• Phil Hilderbrand of thePlatform for Media, Inc presents
  • classic partitioning
    • old school - union in the archive tables
    • auto partitioning and partition pruning
    • great for data warehousing
    • query performance improved
    • maintenance is clearly improved
  • design issues in applying partitioning to OLTP (On-Line Transaction Processing)
    • often id driven access vs date driven access
    • 1 big clients could be 80% of the whole database, so there's a difficulty selecting partitioning schemes
  • partitioning is only supported starting from MySQL 5.1
  • understanding the benefits
    • reducing seek and scan set sizes
    • improving inserts/updates durations
    • making maintenance easier
  • shows an EXPLAIN output for SELECTS on non-partitioned and partitioned tables.

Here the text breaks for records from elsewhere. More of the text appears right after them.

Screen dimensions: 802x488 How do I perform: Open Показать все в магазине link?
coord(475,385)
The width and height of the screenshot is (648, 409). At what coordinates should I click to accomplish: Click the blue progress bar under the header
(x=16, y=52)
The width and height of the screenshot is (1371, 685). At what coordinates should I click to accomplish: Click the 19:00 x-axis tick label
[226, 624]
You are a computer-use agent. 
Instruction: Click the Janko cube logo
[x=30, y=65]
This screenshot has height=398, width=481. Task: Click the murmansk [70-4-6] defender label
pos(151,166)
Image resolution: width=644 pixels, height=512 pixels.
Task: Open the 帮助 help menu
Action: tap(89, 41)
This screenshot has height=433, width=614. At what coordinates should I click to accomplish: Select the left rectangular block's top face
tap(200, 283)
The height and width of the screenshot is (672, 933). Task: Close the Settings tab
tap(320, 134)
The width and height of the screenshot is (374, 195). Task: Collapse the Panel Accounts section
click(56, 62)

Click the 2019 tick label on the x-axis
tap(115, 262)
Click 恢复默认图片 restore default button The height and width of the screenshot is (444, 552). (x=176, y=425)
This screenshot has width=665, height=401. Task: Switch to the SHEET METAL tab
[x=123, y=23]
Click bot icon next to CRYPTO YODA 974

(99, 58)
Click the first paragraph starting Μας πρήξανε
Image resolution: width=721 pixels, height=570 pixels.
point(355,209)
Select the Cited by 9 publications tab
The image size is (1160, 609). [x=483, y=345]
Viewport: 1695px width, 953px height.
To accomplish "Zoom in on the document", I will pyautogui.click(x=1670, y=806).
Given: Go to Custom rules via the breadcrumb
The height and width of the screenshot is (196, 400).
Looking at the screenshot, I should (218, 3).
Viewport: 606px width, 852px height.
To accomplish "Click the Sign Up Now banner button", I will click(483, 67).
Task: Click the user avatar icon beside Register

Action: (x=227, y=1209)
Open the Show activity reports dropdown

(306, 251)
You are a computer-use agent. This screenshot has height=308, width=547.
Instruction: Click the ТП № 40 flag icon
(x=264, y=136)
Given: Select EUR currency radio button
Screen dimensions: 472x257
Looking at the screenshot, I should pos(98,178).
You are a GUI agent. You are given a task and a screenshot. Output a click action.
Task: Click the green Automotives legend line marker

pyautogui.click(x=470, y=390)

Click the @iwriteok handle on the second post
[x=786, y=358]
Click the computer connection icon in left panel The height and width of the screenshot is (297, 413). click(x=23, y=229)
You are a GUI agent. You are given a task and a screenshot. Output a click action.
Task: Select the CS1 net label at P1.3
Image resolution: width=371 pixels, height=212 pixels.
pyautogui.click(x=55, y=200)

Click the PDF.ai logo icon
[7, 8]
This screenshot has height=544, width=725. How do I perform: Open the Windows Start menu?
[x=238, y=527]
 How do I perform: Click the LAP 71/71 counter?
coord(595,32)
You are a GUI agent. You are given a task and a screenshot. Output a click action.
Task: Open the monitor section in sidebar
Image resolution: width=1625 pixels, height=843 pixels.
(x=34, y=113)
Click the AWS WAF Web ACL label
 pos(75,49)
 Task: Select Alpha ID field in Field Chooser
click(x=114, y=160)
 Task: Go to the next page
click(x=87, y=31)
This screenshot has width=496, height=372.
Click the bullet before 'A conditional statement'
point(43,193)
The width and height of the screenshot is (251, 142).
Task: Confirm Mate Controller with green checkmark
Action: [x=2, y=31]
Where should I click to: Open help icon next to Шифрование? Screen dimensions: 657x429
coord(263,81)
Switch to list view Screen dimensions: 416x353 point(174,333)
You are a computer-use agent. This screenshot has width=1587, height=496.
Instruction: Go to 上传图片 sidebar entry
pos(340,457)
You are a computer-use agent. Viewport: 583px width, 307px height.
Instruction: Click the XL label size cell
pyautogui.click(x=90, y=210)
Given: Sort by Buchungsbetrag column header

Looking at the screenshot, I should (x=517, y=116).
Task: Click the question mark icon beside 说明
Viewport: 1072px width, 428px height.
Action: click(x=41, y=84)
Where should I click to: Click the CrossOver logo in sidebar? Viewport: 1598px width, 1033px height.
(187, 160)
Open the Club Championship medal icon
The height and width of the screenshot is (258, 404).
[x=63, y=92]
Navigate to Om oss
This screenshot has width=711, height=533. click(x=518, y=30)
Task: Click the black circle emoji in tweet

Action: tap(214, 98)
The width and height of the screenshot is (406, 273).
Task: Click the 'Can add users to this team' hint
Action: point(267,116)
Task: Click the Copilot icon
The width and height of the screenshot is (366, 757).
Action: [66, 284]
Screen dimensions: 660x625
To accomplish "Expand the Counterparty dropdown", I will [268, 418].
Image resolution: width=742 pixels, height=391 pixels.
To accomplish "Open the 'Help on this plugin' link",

The results are significantly better for partitions
  • OPTIMIZE TABLE on an unpartitioned table takes 1.14s
  • ALTER TABLE REBUILD PARTITION p1; on a partitioned table takes 0.03s
  • ALTER TABLE REBUILD PARTITION p1, p2, p3, p4, …, p10; takes 0.27s
  • design consideration
    • table sizes and predicted growth patterns - partition big tables and also partition in advance, if you predict quick growth
    • access patterns - select what you want to partition by in a smart way, date, id, etc
    • keys and indexes - there are a few restrictions, foreign keys are currently not supported
    • availability requirements
    • manageability considerations - choosing to partition by hash if there is a TON of data
    • reuse / scope considerations - think ahead, think of the usage
  • partitioning methods
    • range partitioning
      • data usually accessed by date
      • limited number of primary partitions needed
      • ordered intelligent keys
      • support sub partitions
    • list partitioning
      • grouping data in partitions out of order (1,5,7 in partition x)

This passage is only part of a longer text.